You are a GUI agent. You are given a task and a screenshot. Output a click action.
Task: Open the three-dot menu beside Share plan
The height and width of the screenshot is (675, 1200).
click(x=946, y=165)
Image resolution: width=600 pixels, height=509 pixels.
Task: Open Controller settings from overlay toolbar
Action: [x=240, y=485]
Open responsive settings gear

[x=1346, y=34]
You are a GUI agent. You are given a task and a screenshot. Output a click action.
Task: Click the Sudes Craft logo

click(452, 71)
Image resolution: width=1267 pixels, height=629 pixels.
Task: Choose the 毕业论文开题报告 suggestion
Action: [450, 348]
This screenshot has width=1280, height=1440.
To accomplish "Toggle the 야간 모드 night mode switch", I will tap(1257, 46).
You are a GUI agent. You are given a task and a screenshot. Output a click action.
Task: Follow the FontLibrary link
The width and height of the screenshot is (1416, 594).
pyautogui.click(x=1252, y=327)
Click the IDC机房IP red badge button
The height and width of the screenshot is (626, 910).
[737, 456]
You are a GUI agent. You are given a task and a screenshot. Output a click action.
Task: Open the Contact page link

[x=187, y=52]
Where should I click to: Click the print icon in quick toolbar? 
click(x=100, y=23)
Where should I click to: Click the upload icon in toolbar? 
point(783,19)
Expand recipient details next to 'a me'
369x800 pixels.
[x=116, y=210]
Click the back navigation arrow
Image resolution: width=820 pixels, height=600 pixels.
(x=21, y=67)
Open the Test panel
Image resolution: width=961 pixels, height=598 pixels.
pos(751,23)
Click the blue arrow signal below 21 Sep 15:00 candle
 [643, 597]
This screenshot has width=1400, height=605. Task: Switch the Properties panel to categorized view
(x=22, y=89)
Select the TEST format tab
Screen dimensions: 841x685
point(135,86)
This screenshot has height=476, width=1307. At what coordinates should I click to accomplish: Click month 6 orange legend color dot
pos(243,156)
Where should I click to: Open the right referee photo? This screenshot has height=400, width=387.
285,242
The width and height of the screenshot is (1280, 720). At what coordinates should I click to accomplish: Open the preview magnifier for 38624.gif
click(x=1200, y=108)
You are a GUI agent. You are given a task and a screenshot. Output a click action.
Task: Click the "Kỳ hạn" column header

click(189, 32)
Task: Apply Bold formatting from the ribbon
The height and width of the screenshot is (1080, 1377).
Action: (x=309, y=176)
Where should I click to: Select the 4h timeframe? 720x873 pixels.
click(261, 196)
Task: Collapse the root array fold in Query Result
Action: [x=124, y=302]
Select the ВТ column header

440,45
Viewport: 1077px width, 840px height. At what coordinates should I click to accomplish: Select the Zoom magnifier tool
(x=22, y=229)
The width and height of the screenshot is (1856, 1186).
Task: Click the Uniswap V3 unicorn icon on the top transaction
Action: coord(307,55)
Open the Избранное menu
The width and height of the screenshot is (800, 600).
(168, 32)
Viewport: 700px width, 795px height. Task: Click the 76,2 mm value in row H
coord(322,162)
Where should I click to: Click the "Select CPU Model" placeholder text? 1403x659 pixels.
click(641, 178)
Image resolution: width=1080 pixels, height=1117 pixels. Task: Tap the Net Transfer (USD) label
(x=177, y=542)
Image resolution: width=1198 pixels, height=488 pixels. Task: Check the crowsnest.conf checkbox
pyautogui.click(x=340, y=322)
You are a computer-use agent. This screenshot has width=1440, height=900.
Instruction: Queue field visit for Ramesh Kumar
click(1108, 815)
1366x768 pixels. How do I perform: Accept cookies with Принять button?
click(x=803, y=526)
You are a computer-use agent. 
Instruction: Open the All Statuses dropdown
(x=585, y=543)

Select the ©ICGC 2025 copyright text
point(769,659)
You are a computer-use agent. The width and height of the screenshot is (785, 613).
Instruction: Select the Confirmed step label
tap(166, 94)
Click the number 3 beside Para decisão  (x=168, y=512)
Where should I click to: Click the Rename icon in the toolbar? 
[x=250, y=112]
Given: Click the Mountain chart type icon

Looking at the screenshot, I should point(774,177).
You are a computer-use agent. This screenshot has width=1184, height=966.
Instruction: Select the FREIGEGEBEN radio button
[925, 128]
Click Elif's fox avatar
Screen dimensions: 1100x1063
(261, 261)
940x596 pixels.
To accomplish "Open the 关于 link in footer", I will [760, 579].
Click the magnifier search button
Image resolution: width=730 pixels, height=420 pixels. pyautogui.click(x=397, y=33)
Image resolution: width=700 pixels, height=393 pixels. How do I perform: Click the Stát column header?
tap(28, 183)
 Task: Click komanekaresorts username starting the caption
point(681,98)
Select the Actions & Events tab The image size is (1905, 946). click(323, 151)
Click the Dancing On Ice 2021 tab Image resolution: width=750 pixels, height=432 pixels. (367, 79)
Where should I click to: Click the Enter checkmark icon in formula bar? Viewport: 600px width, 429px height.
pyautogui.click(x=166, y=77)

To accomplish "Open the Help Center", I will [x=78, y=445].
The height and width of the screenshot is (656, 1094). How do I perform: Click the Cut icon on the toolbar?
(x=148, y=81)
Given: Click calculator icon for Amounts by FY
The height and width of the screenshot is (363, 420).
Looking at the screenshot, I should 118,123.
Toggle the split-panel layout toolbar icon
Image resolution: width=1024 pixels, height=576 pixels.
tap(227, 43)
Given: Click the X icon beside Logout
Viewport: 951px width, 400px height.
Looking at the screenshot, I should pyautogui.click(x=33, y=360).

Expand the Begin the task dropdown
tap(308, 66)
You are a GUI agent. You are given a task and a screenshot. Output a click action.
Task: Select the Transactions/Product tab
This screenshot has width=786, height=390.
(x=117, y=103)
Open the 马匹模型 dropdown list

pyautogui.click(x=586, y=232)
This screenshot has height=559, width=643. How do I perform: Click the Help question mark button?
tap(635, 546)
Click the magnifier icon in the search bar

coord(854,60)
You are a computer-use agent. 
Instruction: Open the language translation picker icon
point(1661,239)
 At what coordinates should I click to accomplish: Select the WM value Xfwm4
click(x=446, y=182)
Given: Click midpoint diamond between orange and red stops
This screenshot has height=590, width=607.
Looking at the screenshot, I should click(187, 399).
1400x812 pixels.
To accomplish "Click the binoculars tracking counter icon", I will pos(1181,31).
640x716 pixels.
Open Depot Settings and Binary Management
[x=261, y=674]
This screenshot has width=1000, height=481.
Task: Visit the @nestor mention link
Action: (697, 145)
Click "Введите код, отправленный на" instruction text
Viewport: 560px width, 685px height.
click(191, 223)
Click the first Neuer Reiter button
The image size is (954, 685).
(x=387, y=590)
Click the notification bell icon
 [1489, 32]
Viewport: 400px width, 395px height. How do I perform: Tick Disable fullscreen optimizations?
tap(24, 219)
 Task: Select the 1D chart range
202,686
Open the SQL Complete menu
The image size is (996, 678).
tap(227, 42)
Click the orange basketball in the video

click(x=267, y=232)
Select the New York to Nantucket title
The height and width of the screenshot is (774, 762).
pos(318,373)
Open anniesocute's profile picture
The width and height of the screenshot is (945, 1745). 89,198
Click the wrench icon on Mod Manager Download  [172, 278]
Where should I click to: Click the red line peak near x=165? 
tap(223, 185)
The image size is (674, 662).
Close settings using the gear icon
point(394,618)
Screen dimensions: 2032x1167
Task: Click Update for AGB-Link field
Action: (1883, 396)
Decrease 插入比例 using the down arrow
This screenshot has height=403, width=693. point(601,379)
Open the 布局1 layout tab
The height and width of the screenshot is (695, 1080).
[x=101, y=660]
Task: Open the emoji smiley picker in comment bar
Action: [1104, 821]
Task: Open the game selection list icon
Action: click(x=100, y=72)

■ **WORK INSTRUCTIONS**: Copy the records out again word for word.

■ **SOLUTION FOR THIS PROBLEM**:
You are a GUI agent. You are given a task and a screenshot. Output a click action.
Task: Open the three-dot menu beside Share plan
The height and width of the screenshot is (675, 1200).
click(x=946, y=165)
Image resolution: width=600 pixels, height=509 pixels.
Task: Open Controller settings from overlay toolbar
Action: [x=240, y=485]
Open responsive settings gear

[x=1346, y=34]
You are a GUI agent. You are given a task and a screenshot. Output a click action.
Task: Click the Sudes Craft logo

click(452, 71)
Image resolution: width=1267 pixels, height=629 pixels.
Task: Choose the 毕业论文开题报告 suggestion
Action: [450, 348]
This screenshot has width=1280, height=1440.
To accomplish "Toggle the 야간 모드 night mode switch", I will tap(1257, 46).
You are a GUI agent. You are given a task and a screenshot. Output a click action.
Task: Follow the FontLibrary link
The width and height of the screenshot is (1416, 594).
pyautogui.click(x=1252, y=327)
Click the IDC机房IP red badge button
The height and width of the screenshot is (626, 910).
[737, 456]
You are a GUI agent. You are given a task and a screenshot. Output a click action.
Task: Open the Contact page link

[x=187, y=52]
Where should I click to: Click the print icon in quick toolbar? 
click(x=100, y=23)
Where should I click to: Click the upload icon in toolbar? 
point(783,19)
Expand recipient details next to 'a me'
369x800 pixels.
[x=116, y=210]
Click the back navigation arrow
Image resolution: width=820 pixels, height=600 pixels.
(x=21, y=67)
Open the Test panel
Image resolution: width=961 pixels, height=598 pixels.
pos(751,23)
Click the blue arrow signal below 21 Sep 15:00 candle
 [643, 597]
This screenshot has width=1400, height=605. Task: Switch the Properties panel to categorized view
(x=22, y=89)
Select the TEST format tab
Screen dimensions: 841x685
point(135,86)
This screenshot has height=476, width=1307. At what coordinates should I click to accomplish: Click month 6 orange legend color dot
pos(243,156)
Where should I click to: Open the right referee photo? This screenshot has height=400, width=387.
285,242
The width and height of the screenshot is (1280, 720). At what coordinates should I click to accomplish: Open the preview magnifier for 38624.gif
click(x=1200, y=108)
You are a GUI agent. You are given a task and a screenshot. Output a click action.
Task: Click the "Kỳ hạn" column header

click(189, 32)
Task: Apply Bold formatting from the ribbon
The height and width of the screenshot is (1080, 1377).
Action: (x=309, y=176)
Where should I click to: Select the 4h timeframe? 720x873 pixels.
click(261, 196)
Task: Collapse the root array fold in Query Result
Action: [x=124, y=302]
Select the ВТ column header

440,45
Viewport: 1077px width, 840px height. At what coordinates should I click to accomplish: Select the Zoom magnifier tool
(x=22, y=229)
The width and height of the screenshot is (1856, 1186).
Task: Click the Uniswap V3 unicorn icon on the top transaction
Action: coord(307,55)
Open the Избранное menu
The width and height of the screenshot is (800, 600).
(168, 32)
Viewport: 700px width, 795px height. Task: Click the 76,2 mm value in row H
coord(322,162)
Where should I click to: Click the "Select CPU Model" placeholder text? 1403x659 pixels.
click(641, 178)
Image resolution: width=1080 pixels, height=1117 pixels. Task: Tap the Net Transfer (USD) label
(x=177, y=542)
Image resolution: width=1198 pixels, height=488 pixels. Task: Check the crowsnest.conf checkbox
pyautogui.click(x=340, y=322)
You are a computer-use agent. This screenshot has width=1440, height=900.
Instruction: Queue field visit for Ramesh Kumar
click(1108, 815)
1366x768 pixels. How do I perform: Accept cookies with Принять button?
click(x=803, y=526)
You are a computer-use agent. 
Instruction: Open the All Statuses dropdown
(x=585, y=543)

Select the ©ICGC 2025 copyright text
point(769,659)
You are a computer-use agent. The width and height of the screenshot is (785, 613).
Instruction: Select the Confirmed step label
tap(166, 94)
Click the number 3 beside Para decisão  (x=168, y=512)
Where should I click to: Click the Rename icon in the toolbar? 
[x=250, y=112]
Given: Click the Mountain chart type icon

Looking at the screenshot, I should point(774,177).
You are a computer-use agent. This screenshot has width=1184, height=966.
Instruction: Select the FREIGEGEBEN radio button
[925, 128]
Click Elif's fox avatar
Screen dimensions: 1100x1063
(261, 261)
940x596 pixels.
To accomplish "Open the 关于 link in footer", I will [760, 579].
Click the magnifier search button
Image resolution: width=730 pixels, height=420 pixels. pyautogui.click(x=397, y=33)
Image resolution: width=700 pixels, height=393 pixels. How do I perform: Click the Stát column header?
tap(28, 183)
 Task: Click komanekaresorts username starting the caption
point(681,98)
Select the Actions & Events tab The image size is (1905, 946). click(323, 151)
Click the Dancing On Ice 2021 tab Image resolution: width=750 pixels, height=432 pixels. (367, 79)
Where should I click to: Click the Enter checkmark icon in formula bar? Viewport: 600px width, 429px height.
pyautogui.click(x=166, y=77)

To accomplish "Open the Help Center", I will [x=78, y=445].
The height and width of the screenshot is (656, 1094). How do I perform: Click the Cut icon on the toolbar?
(x=148, y=81)
Given: Click calculator icon for Amounts by FY
The height and width of the screenshot is (363, 420).
Looking at the screenshot, I should 118,123.
Toggle the split-panel layout toolbar icon
Image resolution: width=1024 pixels, height=576 pixels.
tap(227, 43)
Given: Click the X icon beside Logout
Viewport: 951px width, 400px height.
Looking at the screenshot, I should pyautogui.click(x=33, y=360).

Expand the Begin the task dropdown
tap(308, 66)
You are a GUI agent. You are given a task and a screenshot. Output a click action.
Task: Select the Transactions/Product tab
This screenshot has width=786, height=390.
(x=117, y=103)
Open the 马匹模型 dropdown list

pyautogui.click(x=586, y=232)
This screenshot has height=559, width=643. How do I perform: Click the Help question mark button?
tap(635, 546)
Click the magnifier icon in the search bar

coord(854,60)
You are a computer-use agent. 
Instruction: Open the language translation picker icon
point(1661,239)
 At what coordinates should I click to accomplish: Select the WM value Xfwm4
click(x=446, y=182)
Given: Click midpoint diamond between orange and red stops
This screenshot has height=590, width=607.
Looking at the screenshot, I should click(187, 399).
1400x812 pixels.
To accomplish "Click the binoculars tracking counter icon", I will pos(1181,31).
640x716 pixels.
Open Depot Settings and Binary Management
[x=261, y=674]
This screenshot has width=1000, height=481.
Task: Visit the @nestor mention link
Action: (697, 145)
Click "Введите код, отправленный на" instruction text
Viewport: 560px width, 685px height.
click(191, 223)
Click the first Neuer Reiter button
The image size is (954, 685).
(x=387, y=590)
Click the notification bell icon
 [1489, 32]
Viewport: 400px width, 395px height. How do I perform: Tick Disable fullscreen optimizations?
tap(24, 219)
 Task: Select the 1D chart range
202,686
Open the SQL Complete menu
The image size is (996, 678).
tap(227, 42)
Click the orange basketball in the video

click(x=267, y=232)
Select the New York to Nantucket title
The height and width of the screenshot is (774, 762).
pos(318,373)
Open anniesocute's profile picture
The width and height of the screenshot is (945, 1745). 89,198
Click the wrench icon on Mod Manager Download  [172, 278]
Where should I click to: Click the red line peak near x=165? 
tap(223, 185)
The image size is (674, 662).
Close settings using the gear icon
point(394,618)
Screen dimensions: 2032x1167
Task: Click Update for AGB-Link field
Action: (1883, 396)
Decrease 插入比例 using the down arrow
This screenshot has height=403, width=693. point(601,379)
Open the 布局1 layout tab
The height and width of the screenshot is (695, 1080).
[x=101, y=660]
Task: Open the emoji smiley picker in comment bar
Action: [1104, 821]
Task: Open the game selection list icon
Action: click(x=100, y=72)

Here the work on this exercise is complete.